The residency that inaugurates the functioning of Six Six P has a nation-wide dimension. Ciepielewska has just received the Katarzyna Kobro Award for 2019. This is an important distinction, because it is awarded to artists by other artists for their contribution to creative intellectual exchange and for their progressive and exploratory stance.
The most recent laureate of the award has for years been committed to responsible, balanced and empathetic relations between human and non-human actors. Such position has for decades functioned on the margins of critics’ understanding, sometimes going completely against the recognised trends in art experimentation. Ciepielewska has consistently developed her performative practices and painting themes since the 1980s, often in opposition to Western rationality, deriving inspiration from shamanism, animism and elements of Eastern spirituality. Today, in the context of a natural catastrophe that threatens the planet, these threads have suddenly shifted to the very centre of the most important debates of the present day. At a time of re-evaluating our attitude to nature and gender, when the boundaries between the animate and the non-animate are increasingly blurred, Ciepielewska’s fascination with knowledge driven beyond the boundaries of white man’s civilization, the world of witches, shamans, victims of violence and those previously dismissed as mad, can be reinterpreted anew.
The return of legendary painter Ewa Ciepielewska to the place of her education after many years of exile in Krakow. Many, many years after graduating from the Academy of Fine Arts in Wrocław, having just received the prestigious Katarzyna Kobro Award, Ewa Ciepielewska has decided to accept the invitation of a group of friends from her alma mater and bring a few paintings to the newly created studio. These brand new works have been inspired by her most favourite activity, which is sailing a historic boat on the Vistula river. For the needs of the documentary film that is being made during her residency, the featured selection has been enriched with several older works that illustrate the evolution of her artistic practice and her wide range of interests.
The selection is complemented by nine watercolours, painted annually by the artist for a Chinese calendar. The calendar is produced in a limited number of copies and distributed only to selected people. It is filled with images of animals corresponding to a given year, from almost realistic representations right down to the most bizarre psychedelics.
This is just one of many ways in which Ewa builds interpersonal relationships. Another, undoubtedly very important activity takes the form of open-air painting workshops, which the artist organises on the river with amazing regularity. It is thanks to them that we can see the oil landscapes at the exhibition. They are among the newest, most reflective works from the entire set. It seems that what sets them apart from the earlier works, more aggressive in form and colour, is a sense of reconciliation with the world, acceptance of the order of things and joy found in simple pleasures. Of course, this does not mean that Ewa has lost her rebelliousness and allergy to every form of evil in the world. However, she is now able to balance this approach with a vibrating sunset over the Queen of Polish Rivers.
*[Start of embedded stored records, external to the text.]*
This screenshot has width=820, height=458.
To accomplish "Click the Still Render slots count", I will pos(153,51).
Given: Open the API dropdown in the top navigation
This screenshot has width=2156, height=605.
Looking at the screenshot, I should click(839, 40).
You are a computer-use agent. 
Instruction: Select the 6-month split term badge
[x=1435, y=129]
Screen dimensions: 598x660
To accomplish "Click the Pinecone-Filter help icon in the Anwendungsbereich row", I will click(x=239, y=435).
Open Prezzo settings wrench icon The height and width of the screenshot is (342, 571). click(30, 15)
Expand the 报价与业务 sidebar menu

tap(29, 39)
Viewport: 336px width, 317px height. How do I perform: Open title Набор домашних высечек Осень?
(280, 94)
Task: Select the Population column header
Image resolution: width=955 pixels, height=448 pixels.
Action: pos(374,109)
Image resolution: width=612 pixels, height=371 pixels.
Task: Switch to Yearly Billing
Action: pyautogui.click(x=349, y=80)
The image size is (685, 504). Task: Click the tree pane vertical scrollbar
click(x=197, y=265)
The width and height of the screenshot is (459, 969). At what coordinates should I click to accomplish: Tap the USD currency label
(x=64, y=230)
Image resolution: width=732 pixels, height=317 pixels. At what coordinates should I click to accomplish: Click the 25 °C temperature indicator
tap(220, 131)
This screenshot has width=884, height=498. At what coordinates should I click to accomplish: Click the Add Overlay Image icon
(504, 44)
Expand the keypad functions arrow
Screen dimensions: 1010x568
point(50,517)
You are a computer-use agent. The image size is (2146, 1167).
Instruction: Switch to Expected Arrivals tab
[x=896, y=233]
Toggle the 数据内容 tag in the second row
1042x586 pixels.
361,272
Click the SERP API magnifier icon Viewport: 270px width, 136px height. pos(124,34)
Those who are familiar with Ewa’s earlier works know that she has never avoided thorny issues, although she would typically depict them with surprisingly cheerful colours. This contrast, or the ability to balance on the border between the style of old film commercials and a funfair, has always made her painting expressive and instantly recognisable. It is also extremely brave. Very few painters with formal education would consciously and daringly take on a subject such as a landscape flooded with the rays of the setting sun. Ewa does it, and she does it with stunning success.
Text by Paweł Jarodzki
On the wall of the staircase no. 66, a mural by Ciepielewska was created, referring to the animistic themes and formal motifs characteristic of the artist’s watercolors.